Butchered Alive: Australian Cattle Killed Overseas for Your Leather Shoes

News / Butchered Alive: Australian Cattle Killed Overseas for Your Leather Shoes
7 November 2021

Chilling scenes of abuse of Australian animals have been documented at Indonesian abattoirs this year, prompting a fresh set of complaints to be filed against Australia’s live-export industry, but consumers must take action as the government has shown no inclination to lift a finger. 

The footage is a harrowing glimpse into the trade that supplies flesh to dangerous wet markets and skin to the global leather industry. Some of the facilities visited by PETA Asia investigators are even part of the Australian government’s Exporter Supply Chain Assurance System (ESCAS), dispelling all doubt about government inaction.

In the same month this abuse occurred, Australian Livestock Exporters’ Council (ALEC) CEO Mark Harvey-Sutton expressed his “full confidence in the standards the Australian industry upholds”. Watch the footage below and decide if you can say the same. If not, please stop buying leather right now!



Botched Stunning or None at All

PETA Asia investigators visited seven randomly selected abattoirs in Indonesia in April and May 2021 and filed an official complaint.

They found steers and bulls being forced into restraint boxes and shot in the head with captive-bolt guns. The cattle were often fully aware of what was happening to them. They slammed their bodies against the metal chute they were trapped in, in a futile attempt to turn around and escape.

Workers repeatedly failed to stun cows adequately. Clearly still conscious after being shot in the head, one steer was jabbed 64 times in the face and on his torso with a steel rod to try to force him to stand back up so a worker could shoot him again.

Workers also violently twisted his tail until it was broken. In a last-ditch attempt to move the struggling, panicked steer, they pulled on his broken tail a dozen times.

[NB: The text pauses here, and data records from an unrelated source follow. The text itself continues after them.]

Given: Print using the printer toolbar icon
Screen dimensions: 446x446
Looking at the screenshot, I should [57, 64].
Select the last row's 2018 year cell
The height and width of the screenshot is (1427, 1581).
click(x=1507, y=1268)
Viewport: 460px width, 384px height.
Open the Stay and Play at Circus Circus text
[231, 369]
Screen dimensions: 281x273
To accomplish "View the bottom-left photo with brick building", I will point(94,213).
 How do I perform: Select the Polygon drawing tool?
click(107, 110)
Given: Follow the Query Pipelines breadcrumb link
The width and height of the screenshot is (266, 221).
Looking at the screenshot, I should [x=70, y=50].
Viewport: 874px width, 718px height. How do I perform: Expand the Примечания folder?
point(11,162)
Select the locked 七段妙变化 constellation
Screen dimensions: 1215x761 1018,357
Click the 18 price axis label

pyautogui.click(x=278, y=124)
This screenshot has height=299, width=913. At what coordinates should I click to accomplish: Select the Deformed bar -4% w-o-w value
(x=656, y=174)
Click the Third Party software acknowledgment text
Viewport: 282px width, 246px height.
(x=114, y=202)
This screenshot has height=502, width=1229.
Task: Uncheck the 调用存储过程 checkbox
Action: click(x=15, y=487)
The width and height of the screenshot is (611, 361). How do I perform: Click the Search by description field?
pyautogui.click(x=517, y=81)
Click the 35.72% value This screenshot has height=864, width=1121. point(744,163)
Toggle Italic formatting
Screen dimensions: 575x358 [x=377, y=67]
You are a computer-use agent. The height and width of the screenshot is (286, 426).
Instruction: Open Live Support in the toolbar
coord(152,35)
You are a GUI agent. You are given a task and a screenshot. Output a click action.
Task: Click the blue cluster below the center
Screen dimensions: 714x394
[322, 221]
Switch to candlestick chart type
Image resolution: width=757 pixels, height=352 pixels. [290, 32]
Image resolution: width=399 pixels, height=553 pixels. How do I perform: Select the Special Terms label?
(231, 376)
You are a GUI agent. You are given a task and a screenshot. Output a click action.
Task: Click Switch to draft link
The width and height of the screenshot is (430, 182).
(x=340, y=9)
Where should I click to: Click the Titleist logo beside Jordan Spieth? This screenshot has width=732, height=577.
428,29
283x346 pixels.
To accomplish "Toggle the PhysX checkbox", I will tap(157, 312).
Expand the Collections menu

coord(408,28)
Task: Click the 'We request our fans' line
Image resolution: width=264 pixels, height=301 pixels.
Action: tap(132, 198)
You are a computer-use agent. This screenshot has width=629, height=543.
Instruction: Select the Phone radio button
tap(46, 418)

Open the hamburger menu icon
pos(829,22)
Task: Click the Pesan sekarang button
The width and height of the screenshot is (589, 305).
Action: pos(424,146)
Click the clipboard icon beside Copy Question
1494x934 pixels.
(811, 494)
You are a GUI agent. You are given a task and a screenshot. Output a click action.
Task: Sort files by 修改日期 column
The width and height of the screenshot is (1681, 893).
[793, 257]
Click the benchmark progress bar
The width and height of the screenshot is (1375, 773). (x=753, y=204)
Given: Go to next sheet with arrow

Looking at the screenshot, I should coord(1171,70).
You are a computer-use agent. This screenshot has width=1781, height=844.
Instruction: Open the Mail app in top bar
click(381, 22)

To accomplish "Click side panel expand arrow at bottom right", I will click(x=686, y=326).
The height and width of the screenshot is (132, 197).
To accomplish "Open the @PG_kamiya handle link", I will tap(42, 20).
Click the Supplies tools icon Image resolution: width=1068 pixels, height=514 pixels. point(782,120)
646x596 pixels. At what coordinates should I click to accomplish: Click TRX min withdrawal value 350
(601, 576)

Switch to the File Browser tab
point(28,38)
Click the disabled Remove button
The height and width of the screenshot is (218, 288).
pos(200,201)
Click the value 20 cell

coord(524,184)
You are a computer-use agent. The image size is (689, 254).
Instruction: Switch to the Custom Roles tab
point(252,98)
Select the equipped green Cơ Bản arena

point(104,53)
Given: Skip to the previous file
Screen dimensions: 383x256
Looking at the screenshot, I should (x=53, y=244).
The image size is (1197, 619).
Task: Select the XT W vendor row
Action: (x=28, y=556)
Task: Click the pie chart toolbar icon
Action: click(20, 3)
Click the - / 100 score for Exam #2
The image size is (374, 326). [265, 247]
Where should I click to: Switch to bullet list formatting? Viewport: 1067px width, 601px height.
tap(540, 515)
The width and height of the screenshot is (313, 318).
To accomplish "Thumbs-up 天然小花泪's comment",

Then there were those for whom stunning wasn’t even attempted at all. Some cattle were simply physically restrained before their throats were slit – which, believe it or not, is a killing method approved by the Australian government.

ALEC boasts on its website that 95% of Australian cattle in Indonesia are now stunned prior to slaughter. But based on what investigators saw, that’s not the case.


cattle in a pen
a worker attempts (and fails) to stun a steer
A worker pokes a steer with a metal rod
a worker twists a steer's tail

 Butchered Alive

Abattoir workers viciously yanked and deliberately stepped on animals’ tails, apparently in a crude attempt to check for consciousness. Some cattle still kicked, but they were butchered anyway, with no further attempts at rendering them unconscious.

Steers who were still moving and whose heads dangled by only a strip of flesh after their throats had been slit were hung by the neck on metal hooks. Their legs continued to thrash as they were dragged across the bloody floor and then hoisted up.

Investigators saw animals blinking after their throats were cut, gasping for air as blood filled their throats. Some suffered this way for up to 12 minutes after being shot with a captive-bolt gun.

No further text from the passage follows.